Now in its third year, the People & Culture team initiated a formal program effectiveness evaluation to ensure Return On Investment (ROI), strategic alignment, and long-term talent sustainability.
2. Objectives of the Evaluation
· Assess the quality and impact of talent hired through scouting efforts.
· Determine which sources and channels yield the highest potential.
· Identify gaps in readiness, diversity, and post-hire performance.
· Provide date-driven recommendations to improve future scouting cycles.
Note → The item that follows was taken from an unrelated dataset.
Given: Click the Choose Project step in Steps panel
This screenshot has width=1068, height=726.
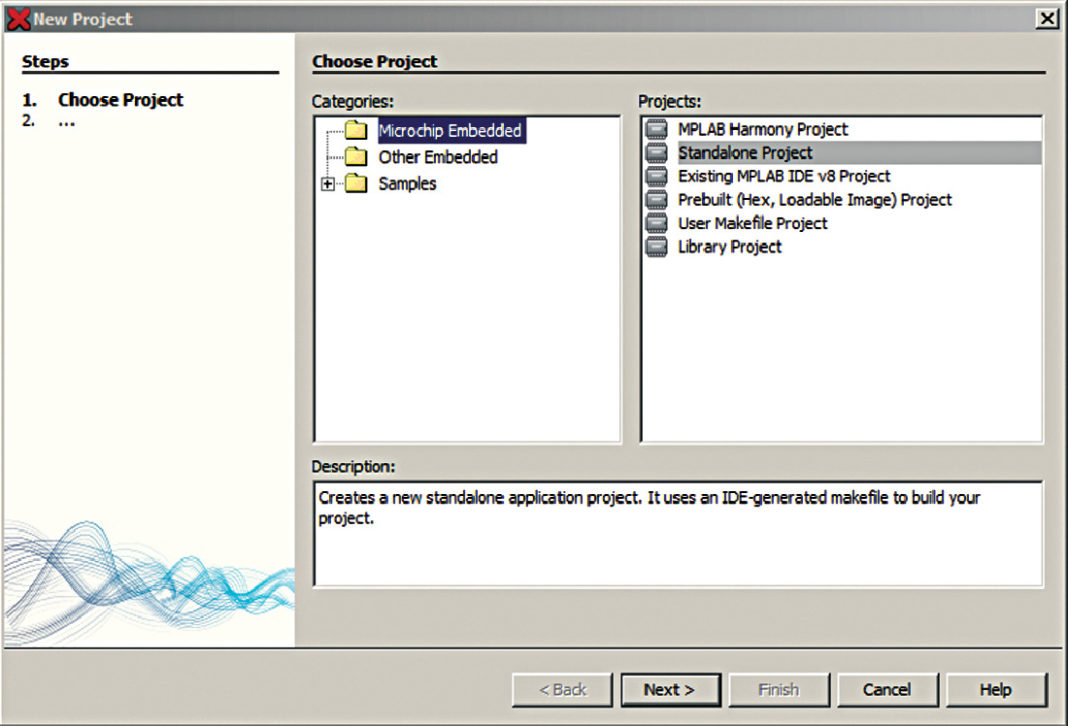Looking at the screenshot, I should [120, 99].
3. Key Evaluation Metrics (Dummy Data)
Dimension | Key Metric | Target | Actual | Insights |
Strategic Talent Match | % of hires in digital growth areas | 75% | 58% | Misalignment in university outreach; high in sales, low in digital roles |
Talent Quality | Average manager rating after 6 months (scale 1–5) | 4.0 | 3.5 | Talent lacks real-world readiness in AI/Cloud roles |
Source Effectiveness | Conversion from competition (e.g., Hackathons | 25% | 40% | Hackathons yield high-performing talent |
Cost per successful hire (IDR) | 12M | 15M | Slightly over budget due to external assessment tools | |
Diversity & Reach | % of hires from outside Java | 30% | 12% | Limited presence in Eastern Indonesia and smaller universities |
Candidate Experience | Candidate NPS | 70 | 82 | Great brand reputation and engagement experience |
Post-Hire Success | 1-year retention of scouted talent | 90% | 78% | Need for stronger onboarding and early career mentoring |
Internal promotion within2 years | 15% | 5% | Still early, but needs tracking mechanism |
4. Visual Dashboard Snapshot (Mock Example)
Talent Source Effectiveness – By Channel
Source | Conversion Rate | Avg. Manager Rating | Cost/Hire (IDR) |
Hackathon | 40% | 4.2 | 10M |
Campus Job Fair | 18% | 3.4 | 14M |
12% | 3.5 | 13M | |
Digital Academy Partnership | 22% | 3.6 | 12.5M |
5. Key Findings
1. High engagement and brand recognition, especially in Java and top universities.
2. Talent from competitions performed better than traditional recruitment sources.
3. Digital skills readiness gap exists, particularly in AI and cloud roles
4. Diversity targets underachieved, especially in representation from Eastern Indonesia
5. Retention and promotion metrics suggest the need for stronger early career pathways.
6. Recommendations to Improve Effectiveness
1. Recalibrate Talent Scouting Channels:
Increase focus on technical competitions, tech bootcamps, and industry-linked academies.
Strengthen campus partnerships with regional universities and vocational institutions outside Java.
2. Embed Real-World Readiness Assessments
Integrate problem-solving simulations, hackathons, and digital skill testing into early screening.
3. Implement Talent Analytics System
Create a real-time dashboard that tracks scouted talent journey: source --> performance --> promotion/retention.
4. Strengthen Onboarding & Mentoring
Launch a Digital Talent Buddy Program with early career coaching and structured development pathways.
5. Set Annual Strategic Alignment Goals
Co-create scouting needs with Digital Product & IT leadership to align with business transformation goals.

7. Conclusion
The talent scouting program has strong foundations in candidate experience and innovation, but needs sharper alignment with the company’s digital priorities and diversity aspirations. With better analytics, deeper outreach, and structured talent acceleration, the company can build a sustainable pipeline of future-ready digital leaders.